An analysis by Epoch AI shows that AI training runs of up to 2e29 FLOP could be technically feasible by the end of the decade. Power supply and chip production are considered the biggest obstacles.
According to a study by research company Epoch AI, AI training runs of up to 2e29 FLOP (floating point operations) could be technically feasible by 2030. This would mean that an AI lab could train a model by the end of the decade that surpasses GPT-4 in computing power to a similar degree as GPT-4 surpassed GPT-2, representing a 10,000-fold increase.
The researchers examined four potential bottlenecks for scaling up AI training runs: power supply, chip production capacity, data scarcity, and the so-called "latency wall," a fundamental speed limit due to unavoidable delays in AI computations.
Power supply and chip production are considered the biggest obstacles. According to the study, training runs supported by a local power supply by 2030 will likely require 1 to 5 GW of power. Geographically distributed training runs, on the other hand, could aggregate a supply of 2 to 45 GW.
Chip production is limited by capacity constraints for advanced packaging and high-bandwidth memory. The researchers estimate that by 2030, there will be enough manufacturing capacity to produce 100 million H100-equivalent GPUs for AI training. This would be sufficient to enable a 9e29 FLOP training run.
Data scarcity
Data scarcity turns out to be the most uncertain constraint: If current trends continue, AI labs would run into a "data wall" for text data in about five years. Multimodal data from images, video, and audio could moderately support scaling and triple the available training data. Synthetic data generation by AI models could further increase this significantly but comes with high computational costs.
The "latency wall" proves to be a distant but noteworthy hurdle. It could be overcome by more complex network topologies, reduced communication latencies, or more aggressive scaling of batch size. Overall, the results suggest that AI labs can scale at a rate of 4x per year by the end of this decade.

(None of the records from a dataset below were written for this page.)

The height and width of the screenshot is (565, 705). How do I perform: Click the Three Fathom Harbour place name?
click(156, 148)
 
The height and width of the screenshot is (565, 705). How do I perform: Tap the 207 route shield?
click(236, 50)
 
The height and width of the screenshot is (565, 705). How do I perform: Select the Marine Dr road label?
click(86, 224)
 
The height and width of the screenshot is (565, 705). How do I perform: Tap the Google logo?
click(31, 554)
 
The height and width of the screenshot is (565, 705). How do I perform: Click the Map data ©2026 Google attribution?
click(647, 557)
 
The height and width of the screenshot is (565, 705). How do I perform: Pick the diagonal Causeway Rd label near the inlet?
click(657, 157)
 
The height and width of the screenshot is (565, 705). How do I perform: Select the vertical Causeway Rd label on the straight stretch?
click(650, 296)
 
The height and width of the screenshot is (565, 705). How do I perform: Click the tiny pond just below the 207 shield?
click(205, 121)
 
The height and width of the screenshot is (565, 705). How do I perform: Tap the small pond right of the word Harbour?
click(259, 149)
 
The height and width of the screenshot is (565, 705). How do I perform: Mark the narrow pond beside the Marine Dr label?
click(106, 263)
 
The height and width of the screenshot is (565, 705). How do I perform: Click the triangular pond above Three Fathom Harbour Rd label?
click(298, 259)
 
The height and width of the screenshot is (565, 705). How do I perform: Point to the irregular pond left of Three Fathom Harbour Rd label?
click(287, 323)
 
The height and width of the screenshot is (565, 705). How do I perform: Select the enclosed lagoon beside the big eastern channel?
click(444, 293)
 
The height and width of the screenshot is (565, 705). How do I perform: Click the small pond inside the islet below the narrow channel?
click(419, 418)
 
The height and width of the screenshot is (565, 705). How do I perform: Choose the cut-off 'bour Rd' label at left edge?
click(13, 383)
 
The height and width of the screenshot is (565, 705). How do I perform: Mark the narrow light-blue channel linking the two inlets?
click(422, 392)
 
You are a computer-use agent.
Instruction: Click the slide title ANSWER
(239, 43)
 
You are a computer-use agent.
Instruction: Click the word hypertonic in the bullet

However, this presents major challenges that need to be addressed to maintain progress. If AI training runs of this magnitude actually take place, it would be of enormous significance. AI could attract investments of hundreds of billions of dollars and become the largest technological project in human history. If the sheer size translates into more performance and generality, we could experience similarly large advances in AI by the end of the decade as we have since the beginning of the decade.